#### Written problem
Rewrite the passage of the post on Frederic Mishkin from "Mishkin's analysis of" to "about inflationary expectations.", putting "underlying inflation" wherever "core inflation" appears.

# start of Page excerpt

20.04.2007

The world according to Frederic Mishkin

 

Writing from Anandale, New York, I was listening to Federal Reserve governor Fredrick Mishkin, one of the more impressive US economists, who last year was appointed to be a governor of the Federal Reserve board. His speech at the Hyman Minski conference on the state of the US and the international economy at the Levy Institute at Bard College gave us one piece of new information (or rather it confirmed something we suspected all along). Mishkin is really a policy dove whose comfort zone for inflation is not 1-2%, the range usually mention by Fed governors, but 2%.

 

Less surprisingly, he toes the Fed's optimistic line on economic growth. Bernanke and Mishkin both need and seek credibility in the financial market, and they both will try to uphold the optimistic scenario - together with the current interests rate - for as long as it is possible. If something happens, they will act, but probably late and not by much. Come to think of it, the new Fed is very much like the old ECB.

 

Mishkin's analysis of US inflation is relatively benign also, and he believes that core inflation, the measure which the Fed targets, will come down to 2%, his own comfort number, as the rental component in the index will show a slower growth in the future. He is equal upbeat - though naturally less certain - about inflationary expectations.

 

Unfortunately, few of the economists present at the conference, which the exception of a few Wall Street types, believe in the Mishkin/Bernanke scenario. The talk among US economists is very much on the lines of an economic downturn, and/or a financial meltdown, beginning at some stage this year. There is significant concern about the housing market, and its inter-linkages with other parts of the economy. In my own speech at the conference, which follows the arguments presented on this website, (in my FT column last week, or our ECB Watch last week), I focused on the link between the US and the world economies, and made the point that there are several potent transmission mechanisms of a US economic and financial shock to the rest of the world (equity markets, property, credit markets, the exchange rate).

# end of Page excerpt
# start of Raw data

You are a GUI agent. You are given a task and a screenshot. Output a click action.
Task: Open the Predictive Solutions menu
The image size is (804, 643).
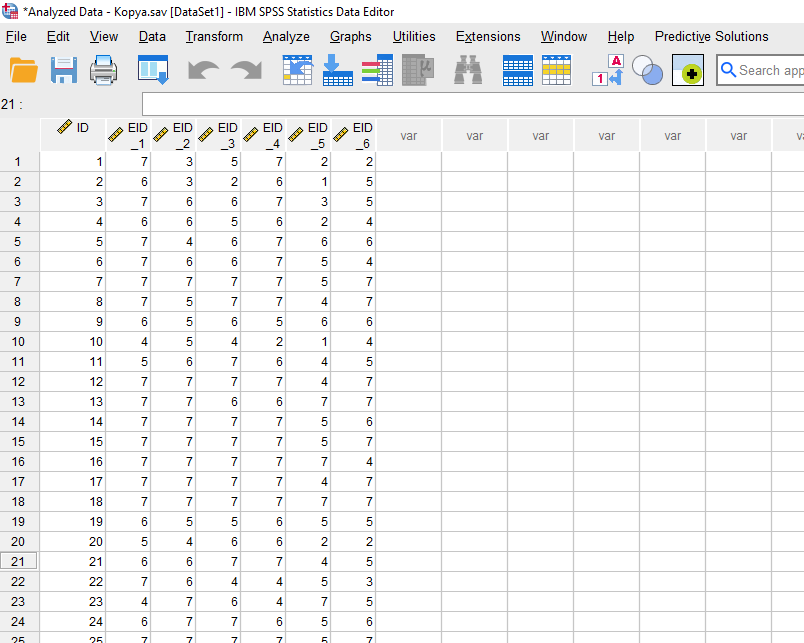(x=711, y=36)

# end of Raw data

#### Written response
Mishkin's analysis of US inflation is relatively benign also, and he believes that underlying inflation, the measure which the Fed targets, will come down to 2%, his own comfort number, as the rental component in the index will show a slower growth in the future. He is equal upbeat - though naturally less certain - about inflationary expectations.